First released in September 2017, the Apple Watch Series 3 brought fitness improvements and a faster processor. Nearly four years later, in 2021, Apple is still selling the Series 3 as an entry-level Apple Watch starting at $ 199, a savings of $ 80 compared to the more recent Apple Watch SE. However, as I recently learned, “still selling” and “reasonably supporting” are two very different things, and updating an Apple Watch Series 3 in 2021 is a nightmare of raging technological hoops to jump through.
Normally updating an Apple Watch is a tediously long but simple process – you charge your watch up to 50 percent, plug it in, and wait for the slow process of transferring and installing the update to your smartwatch.
But the non-cellular Apple Watch Series 3 has a tiny 8GB of internal storage, quite a bit of which is taken up by the operating system and other critical software. So installing a major update – like the recently released watchOS 7.4 – is something like this:
- Unpair and swipe your Apple Watch to factory settings
- Reset Apple Watch and restore from backup
- Realize that you shouldn’t have restored from your backup yet
- Watch one or two episodes of Brooklyn Nine-Nine while you wait for the backup to finish restoring
- Start over from step one, but as a brand new Apple Watch, without restoring from an existing backup
- Update a brand new Apple Watch, which now has enough free memory to update
- Think how much you actually want to use this face unlock feature, everyone keeps hypnotizing in the first place
- Unplug the Apple Watch a third time and wipe it clean
- Restore from your backup and use normally in the end
And the problem seems to apply whether you have a bunch of apps installed or not. Apple’s support website doesn’t even recommend it that Series 3 owners go to the trouble of freeing up space – it just makes the case for going straight to the aforementioned reset cycle.
It is clear that the current process is unsustainable.
I am an editor at a technology news site and am willing to put in the comical amount of time and energy to get this done, frustrating as it may be. But if you’re a more casual user – the same one who probably has an older, outdated watch in the first place – why on earth would you bother with the worst update mechanism since GE’s smart bulb reset instructions? And being able to update your hardware’s software is important: the just-released watchOS 7.4.1 fixes a critical security flaw, for example. But because it’s so difficult to install, chances are many Series 3 owners won’t bother.
I know Apple loves to claim support for as many older generations of hardware with every new update. It’s one of the biggest draws of Apple products, compared to the mediocre pace of updates on competing Android phones (like the just-outdated Galaxy S8).
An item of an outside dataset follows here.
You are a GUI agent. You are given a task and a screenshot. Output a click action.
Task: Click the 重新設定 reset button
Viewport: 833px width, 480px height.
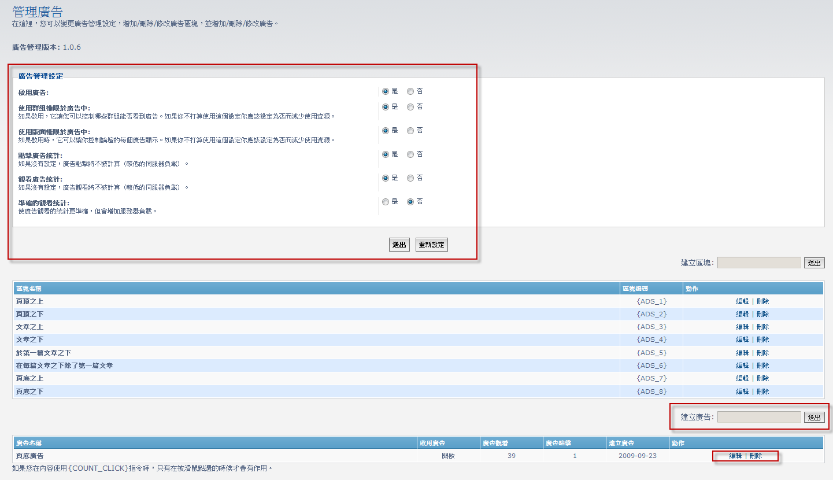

But the wretched update process for the Series 3 is a strong argument that Apple is a bit too generous with what it considers “current” hardware. Keeping the Series 3 as long as possible has always been a cash grab, a way for Apple to clean up old inventory and take advantage of mature manufacturing processes that have long ceased to work to appeal to users who really can’t afford the extra $ 80 for the significantly better Apple Watch SE. It’s a similar trend to the inexplicable, still-for-sale Apple TV HD, which is nearly six years old and costs just $ 30 less than the all-new 4K model. (As with the Series 3, don’t buy a new Apple TV HD in 2021, either.)
But hopefully, with the announcement of watchOS 8 almost certainly just around the corner at WWDC in June, the company will consider the basic functionality of its hardware when considering what it will and won’t support. Because if Apple wants to push for the sale of a product that old in the future, it will have to be much more aware of how it actually deals with the software support.